Don't want to sidetrack the discussion. That example was a an individual vote with some odd circumstances.

Within our multiparty system normaly the different political parties vote with one vote per party, taking into account their number of seats in parlement to reach a quorum (one party, one voice/vote). A vote which didn't pass before was now put to an individual vote per parlement member. This was a trick because opposition was aware of the fact that because of Covid (not all parlement members are allowed to be in parlement at the same time) and vacation there was a majority of individual opposition members present in parlement, giving them the upperhand they would never had without Covid and vacations.

The parlement members fleeing parlement to ensure quorum wasn't reached was not nice from a democratic point of view, but opposition also used a clever trick and the speaker of the house forgot to apply the covid rule that individual votes should be announced ahead of times. So this was also a failure in applying the rules. The outrage about members fleeing the building overtook the other 2 'problems' in all news, which is understandable because opposition was outraged obviously

So not really sure if that helps here. Just wanted to explain the circumstances and I personally believe quorums to not have many problems
 
Regarding the EC. I see some big power centralization issues. Given the idea is/was to have the EC also be responsible for promotions/demotions of ANOs you will get bias towards what the EC members are deciding and ensuring you keep them as a friend at all times, removing critical approaches to situations.

An EC without vote delegation is not the way to go IMO, so although you ask to keep this about the EC alone, I see no way to not have a holistic approach to it.

I think we all agree on these facts:
  • the protocol has a need for several expertise areas: governance, marketing, development, community etcetera
  • not every ANO has members that have expertise in all these areas, so they either are not involved, vote uninformed or with a gut feeling.
  • not every ANO should be asked/expected to be involved in every matter.

If we all agree on the above, you quite quuckly start thinking in committees. That is something we have right now, with the strange thing, that in the end these committees are not really driving decisions themselves, since they still require votes from all ANOs in a lot of cases, coming back to the above problems.

Now you can either add an executive layer for the decision making, very much like a board of directors or steering group (the EC as it is proposed now), or you can have the committee chairmans meet , to ensure the committees work well together and thus keep the decision making in the individual committees.

I personally like the last approach, provided that the following becomes in place:
  • ANOs describe which area(s) of expertise they hold amongst their members and why they feel they are qualified.
  • We create buckets for vote delegation in these areas.
  • We create buckets in the grant process, giving the different areas a 'budget'
  • Votes are announced by the respective committees. If an ANO does not posess a certain skill they can only vote by delegation, if they do poses a certain skill they can still vote by delegation or they can vote themselves directly. This solves the problem of every ANO having to know everything. It also exloses ANOs with many different skills but never voting themselves or being involved in committees.

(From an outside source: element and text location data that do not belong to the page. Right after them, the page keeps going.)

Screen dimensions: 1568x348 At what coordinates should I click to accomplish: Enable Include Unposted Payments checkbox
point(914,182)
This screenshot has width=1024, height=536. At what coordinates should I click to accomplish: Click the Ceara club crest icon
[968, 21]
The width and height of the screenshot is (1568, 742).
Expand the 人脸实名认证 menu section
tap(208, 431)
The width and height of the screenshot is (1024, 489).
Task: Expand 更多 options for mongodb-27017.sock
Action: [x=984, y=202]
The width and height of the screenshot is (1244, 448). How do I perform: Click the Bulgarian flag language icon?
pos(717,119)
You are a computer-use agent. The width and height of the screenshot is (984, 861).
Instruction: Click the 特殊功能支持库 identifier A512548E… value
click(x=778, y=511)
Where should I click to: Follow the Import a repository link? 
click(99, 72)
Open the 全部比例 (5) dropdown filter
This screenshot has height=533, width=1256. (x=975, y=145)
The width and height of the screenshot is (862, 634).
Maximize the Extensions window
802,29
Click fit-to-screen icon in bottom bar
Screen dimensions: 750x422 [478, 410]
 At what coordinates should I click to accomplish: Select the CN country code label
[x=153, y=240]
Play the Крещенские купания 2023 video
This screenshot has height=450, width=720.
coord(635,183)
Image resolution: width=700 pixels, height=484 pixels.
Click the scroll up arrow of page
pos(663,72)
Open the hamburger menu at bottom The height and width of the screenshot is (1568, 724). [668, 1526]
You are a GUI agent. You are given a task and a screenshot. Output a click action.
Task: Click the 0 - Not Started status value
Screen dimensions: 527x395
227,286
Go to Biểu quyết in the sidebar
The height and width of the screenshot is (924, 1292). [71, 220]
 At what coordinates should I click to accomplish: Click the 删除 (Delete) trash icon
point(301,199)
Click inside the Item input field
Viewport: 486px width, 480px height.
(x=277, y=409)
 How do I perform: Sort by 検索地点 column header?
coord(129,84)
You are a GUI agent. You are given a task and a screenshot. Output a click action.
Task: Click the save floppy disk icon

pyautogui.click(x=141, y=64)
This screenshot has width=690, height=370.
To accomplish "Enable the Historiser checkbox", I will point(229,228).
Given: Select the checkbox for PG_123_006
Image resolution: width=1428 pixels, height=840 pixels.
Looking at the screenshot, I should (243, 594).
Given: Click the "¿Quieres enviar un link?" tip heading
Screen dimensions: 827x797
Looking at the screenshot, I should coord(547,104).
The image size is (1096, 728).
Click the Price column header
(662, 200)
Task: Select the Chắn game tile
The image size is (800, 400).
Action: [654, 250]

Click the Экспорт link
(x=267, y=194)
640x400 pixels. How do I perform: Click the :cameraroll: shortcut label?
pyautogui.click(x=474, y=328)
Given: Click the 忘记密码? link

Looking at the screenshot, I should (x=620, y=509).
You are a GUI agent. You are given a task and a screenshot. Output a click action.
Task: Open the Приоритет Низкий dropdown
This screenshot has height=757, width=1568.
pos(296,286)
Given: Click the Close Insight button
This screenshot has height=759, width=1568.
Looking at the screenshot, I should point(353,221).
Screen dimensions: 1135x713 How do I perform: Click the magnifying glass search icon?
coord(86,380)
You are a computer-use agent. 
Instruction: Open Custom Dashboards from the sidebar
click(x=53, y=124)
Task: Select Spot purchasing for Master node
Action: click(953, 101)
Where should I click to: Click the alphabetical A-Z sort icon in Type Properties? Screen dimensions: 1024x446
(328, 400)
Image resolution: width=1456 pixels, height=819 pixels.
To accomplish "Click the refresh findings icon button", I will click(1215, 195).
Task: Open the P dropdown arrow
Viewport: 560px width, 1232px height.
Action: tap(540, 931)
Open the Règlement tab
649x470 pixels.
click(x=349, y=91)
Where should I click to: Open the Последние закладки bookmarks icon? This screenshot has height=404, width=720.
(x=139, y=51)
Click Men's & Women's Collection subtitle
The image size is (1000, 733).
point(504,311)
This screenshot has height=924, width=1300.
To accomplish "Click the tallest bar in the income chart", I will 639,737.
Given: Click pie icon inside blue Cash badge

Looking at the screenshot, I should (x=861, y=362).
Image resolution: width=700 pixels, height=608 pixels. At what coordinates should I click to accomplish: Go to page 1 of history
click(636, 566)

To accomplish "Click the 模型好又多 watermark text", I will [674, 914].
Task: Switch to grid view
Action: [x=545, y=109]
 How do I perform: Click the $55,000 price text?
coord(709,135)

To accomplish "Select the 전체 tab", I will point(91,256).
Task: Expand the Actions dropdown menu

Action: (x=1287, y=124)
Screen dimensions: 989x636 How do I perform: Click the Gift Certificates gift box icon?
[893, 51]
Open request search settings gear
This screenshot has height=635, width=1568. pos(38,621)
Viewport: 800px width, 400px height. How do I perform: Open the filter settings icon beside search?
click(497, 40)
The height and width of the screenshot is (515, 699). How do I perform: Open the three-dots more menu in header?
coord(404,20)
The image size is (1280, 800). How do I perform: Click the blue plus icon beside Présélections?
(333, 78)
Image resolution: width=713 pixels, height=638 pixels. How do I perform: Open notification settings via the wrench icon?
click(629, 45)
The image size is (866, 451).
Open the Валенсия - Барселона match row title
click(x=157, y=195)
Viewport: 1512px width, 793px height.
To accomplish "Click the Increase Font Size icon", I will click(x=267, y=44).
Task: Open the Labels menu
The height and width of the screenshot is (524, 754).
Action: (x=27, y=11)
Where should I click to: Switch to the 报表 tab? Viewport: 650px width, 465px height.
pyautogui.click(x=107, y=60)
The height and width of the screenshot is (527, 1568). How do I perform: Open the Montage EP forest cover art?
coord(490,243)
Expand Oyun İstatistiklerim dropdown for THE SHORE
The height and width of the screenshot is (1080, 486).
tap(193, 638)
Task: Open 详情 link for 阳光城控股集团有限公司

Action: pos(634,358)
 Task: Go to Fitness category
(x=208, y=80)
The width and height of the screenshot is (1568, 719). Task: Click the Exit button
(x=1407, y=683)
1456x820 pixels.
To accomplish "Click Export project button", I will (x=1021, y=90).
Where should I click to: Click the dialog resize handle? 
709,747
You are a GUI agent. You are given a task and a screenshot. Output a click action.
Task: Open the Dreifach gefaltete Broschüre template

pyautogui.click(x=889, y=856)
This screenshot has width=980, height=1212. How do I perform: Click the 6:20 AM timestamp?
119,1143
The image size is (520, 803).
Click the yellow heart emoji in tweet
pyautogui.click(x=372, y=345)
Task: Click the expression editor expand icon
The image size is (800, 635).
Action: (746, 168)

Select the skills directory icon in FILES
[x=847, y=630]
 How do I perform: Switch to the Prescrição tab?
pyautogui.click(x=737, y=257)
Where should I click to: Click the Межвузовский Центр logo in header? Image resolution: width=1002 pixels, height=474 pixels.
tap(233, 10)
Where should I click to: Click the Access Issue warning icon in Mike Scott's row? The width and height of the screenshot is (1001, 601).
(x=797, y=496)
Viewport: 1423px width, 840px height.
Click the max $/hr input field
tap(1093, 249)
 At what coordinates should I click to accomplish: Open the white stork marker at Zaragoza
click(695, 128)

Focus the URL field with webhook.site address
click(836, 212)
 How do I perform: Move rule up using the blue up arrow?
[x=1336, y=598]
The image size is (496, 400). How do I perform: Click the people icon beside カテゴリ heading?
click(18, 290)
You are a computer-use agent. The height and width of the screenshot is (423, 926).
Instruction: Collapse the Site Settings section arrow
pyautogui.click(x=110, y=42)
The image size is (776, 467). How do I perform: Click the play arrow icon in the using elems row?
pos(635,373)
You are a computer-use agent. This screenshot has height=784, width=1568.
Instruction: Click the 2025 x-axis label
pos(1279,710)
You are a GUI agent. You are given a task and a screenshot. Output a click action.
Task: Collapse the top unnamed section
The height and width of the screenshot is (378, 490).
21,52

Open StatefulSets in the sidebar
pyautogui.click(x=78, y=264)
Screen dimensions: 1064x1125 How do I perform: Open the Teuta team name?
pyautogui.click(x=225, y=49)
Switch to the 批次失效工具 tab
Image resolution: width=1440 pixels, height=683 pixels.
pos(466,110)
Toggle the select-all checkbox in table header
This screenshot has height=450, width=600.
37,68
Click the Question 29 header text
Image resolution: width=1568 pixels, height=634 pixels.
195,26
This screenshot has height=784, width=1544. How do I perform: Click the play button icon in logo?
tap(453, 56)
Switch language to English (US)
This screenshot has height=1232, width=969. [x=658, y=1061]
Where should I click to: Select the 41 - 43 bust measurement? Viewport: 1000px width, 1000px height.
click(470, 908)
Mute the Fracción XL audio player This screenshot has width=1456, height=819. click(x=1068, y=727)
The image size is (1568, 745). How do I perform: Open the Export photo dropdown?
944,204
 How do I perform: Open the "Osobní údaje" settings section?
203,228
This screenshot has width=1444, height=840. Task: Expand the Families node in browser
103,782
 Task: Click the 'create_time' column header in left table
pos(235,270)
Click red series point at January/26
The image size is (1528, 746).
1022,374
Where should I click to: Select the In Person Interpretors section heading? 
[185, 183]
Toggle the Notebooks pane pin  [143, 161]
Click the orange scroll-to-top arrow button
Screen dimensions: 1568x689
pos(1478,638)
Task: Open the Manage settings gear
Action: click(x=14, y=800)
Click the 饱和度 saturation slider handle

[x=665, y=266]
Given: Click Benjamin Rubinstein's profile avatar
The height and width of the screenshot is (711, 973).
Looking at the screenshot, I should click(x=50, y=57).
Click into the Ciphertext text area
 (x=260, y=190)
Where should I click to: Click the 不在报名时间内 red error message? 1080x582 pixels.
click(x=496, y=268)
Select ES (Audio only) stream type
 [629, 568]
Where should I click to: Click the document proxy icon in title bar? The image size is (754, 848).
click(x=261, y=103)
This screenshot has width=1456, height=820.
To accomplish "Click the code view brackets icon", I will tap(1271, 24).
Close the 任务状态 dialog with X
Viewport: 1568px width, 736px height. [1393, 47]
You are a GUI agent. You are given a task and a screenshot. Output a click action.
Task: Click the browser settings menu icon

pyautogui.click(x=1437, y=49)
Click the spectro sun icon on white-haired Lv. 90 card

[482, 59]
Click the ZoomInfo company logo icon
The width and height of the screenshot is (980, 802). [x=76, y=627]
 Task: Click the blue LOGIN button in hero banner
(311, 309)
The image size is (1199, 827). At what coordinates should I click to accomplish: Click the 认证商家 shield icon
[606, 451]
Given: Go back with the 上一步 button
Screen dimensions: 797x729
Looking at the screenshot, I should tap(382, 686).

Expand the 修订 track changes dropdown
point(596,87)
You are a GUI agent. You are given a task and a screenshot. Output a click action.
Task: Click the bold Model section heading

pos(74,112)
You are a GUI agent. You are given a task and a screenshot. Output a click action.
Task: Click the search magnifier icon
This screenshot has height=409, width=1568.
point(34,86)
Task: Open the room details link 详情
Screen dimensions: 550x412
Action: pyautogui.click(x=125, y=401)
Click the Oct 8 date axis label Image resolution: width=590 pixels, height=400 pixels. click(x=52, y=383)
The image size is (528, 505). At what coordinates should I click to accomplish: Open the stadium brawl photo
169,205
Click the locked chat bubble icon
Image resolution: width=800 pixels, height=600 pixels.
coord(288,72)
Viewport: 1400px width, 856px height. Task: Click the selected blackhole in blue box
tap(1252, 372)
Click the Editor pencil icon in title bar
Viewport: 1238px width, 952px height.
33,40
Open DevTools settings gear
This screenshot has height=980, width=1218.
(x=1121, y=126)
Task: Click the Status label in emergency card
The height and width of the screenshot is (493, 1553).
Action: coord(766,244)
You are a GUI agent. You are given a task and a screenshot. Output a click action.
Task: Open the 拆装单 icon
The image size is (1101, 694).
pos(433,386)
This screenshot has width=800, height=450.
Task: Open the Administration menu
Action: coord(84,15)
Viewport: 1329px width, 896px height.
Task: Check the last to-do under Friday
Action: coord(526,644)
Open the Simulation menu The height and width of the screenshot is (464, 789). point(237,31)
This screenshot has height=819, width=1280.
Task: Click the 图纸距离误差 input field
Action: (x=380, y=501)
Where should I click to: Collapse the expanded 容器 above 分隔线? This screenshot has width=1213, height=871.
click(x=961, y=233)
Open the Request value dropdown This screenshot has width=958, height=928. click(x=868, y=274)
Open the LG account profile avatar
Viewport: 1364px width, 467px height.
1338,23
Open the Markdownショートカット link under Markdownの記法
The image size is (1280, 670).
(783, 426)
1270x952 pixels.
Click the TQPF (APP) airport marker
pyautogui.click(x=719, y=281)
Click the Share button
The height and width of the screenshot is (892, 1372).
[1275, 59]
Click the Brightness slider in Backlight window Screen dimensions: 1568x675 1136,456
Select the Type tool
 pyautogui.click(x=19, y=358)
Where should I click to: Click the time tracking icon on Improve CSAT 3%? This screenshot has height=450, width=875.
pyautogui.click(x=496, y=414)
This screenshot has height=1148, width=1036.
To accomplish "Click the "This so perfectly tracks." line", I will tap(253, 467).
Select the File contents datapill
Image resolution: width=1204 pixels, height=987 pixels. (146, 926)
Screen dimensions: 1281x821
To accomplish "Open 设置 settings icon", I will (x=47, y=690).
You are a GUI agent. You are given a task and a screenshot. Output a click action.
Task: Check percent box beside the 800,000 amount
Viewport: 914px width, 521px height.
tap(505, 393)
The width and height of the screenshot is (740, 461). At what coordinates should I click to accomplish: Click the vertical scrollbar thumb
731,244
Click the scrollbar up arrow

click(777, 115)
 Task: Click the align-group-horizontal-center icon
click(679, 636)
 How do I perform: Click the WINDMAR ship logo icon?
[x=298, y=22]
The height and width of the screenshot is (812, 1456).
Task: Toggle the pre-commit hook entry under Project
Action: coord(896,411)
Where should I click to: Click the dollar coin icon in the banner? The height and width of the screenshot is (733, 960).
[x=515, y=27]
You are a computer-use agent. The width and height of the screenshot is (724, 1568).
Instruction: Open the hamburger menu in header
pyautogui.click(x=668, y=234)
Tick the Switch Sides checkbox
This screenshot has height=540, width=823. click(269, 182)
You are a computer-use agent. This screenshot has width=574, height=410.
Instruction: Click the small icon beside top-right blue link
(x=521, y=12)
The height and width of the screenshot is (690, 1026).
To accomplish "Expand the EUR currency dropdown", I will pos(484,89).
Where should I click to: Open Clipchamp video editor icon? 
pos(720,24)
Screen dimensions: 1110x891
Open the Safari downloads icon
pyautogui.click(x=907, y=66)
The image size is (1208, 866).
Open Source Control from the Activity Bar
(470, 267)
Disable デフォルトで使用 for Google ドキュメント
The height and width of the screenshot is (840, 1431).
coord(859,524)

The above automatically rebalances/ensures the knowledgeable and respected people have a say in their area of expertise. It also ensures that within a committee and thus expertise area the best interests of the protocol are served when it comes to votes.

Then you are still left with ensuring the overarching collaboration between expertise areas takes place. I see that as part of the committees and their chairs. I would like to see quarterly or bi-monthly meetings where committees together with ANOs can set the agenda. ANOs are welcome and even promoted to join these meetings, but they are mainly driven by the committees.

To conclude, my problem with the EC is. That works very wel in situations where there really is a hierarchy or centralized decision making. Except here we are literally all equals and then introduce something that can both make decisions for me and even about me, meaning we apparently are not equal at all, bringing all kinds of politics in play.
 
So not really sure if that helps here. Just wanted to explain the circumstances and I personally believe quorums to not have many problems
Oh I agree. A quorum is very necessary. The risks of abuse are slightly higher for a smaller community like Factom than, say, Dutch parliament, but that's why we need to better tackle any repercussions through standing.

Now you can either add an executive layer for the decision making, very much like a board of directors or steering group (the EC as it is proposed now), or you can have the committee chairmans meet , to ensure the committees work well together and thus keep the decision making in the individual committees.
The EC is a combination of the two choices you've listed. It's a 'permanent' meeting between committees where each representative is expected to push the vote of its committee. Maybe that isn't clear enough.

Whereas a board of directors/CEO may take input from lower levels/departments to reach a decision, the EC is expected to take input from their respective committees and represent their thinking. Sure, they can just vote any way they wish, but that's why we make EC votes transparent and have schemes in place to avoid representation of inactive/unrepresented committees. Committees themselves will be able to flip their representation around if it's failing. Comparably, I don't think a CMO can be replaced by its marketing department.

Essentially, we envision that committees in this way do hold power, but as stated 'decision by committee' can be a real problem and so it's a lot better to keep the actual vote with a group of 4 representatives than say with individual committees of 10+ members each. In my view, that's a fair balance between both worlds, where we want to stay decentralized and somewhat flat, but also want to be more decisive than we are now.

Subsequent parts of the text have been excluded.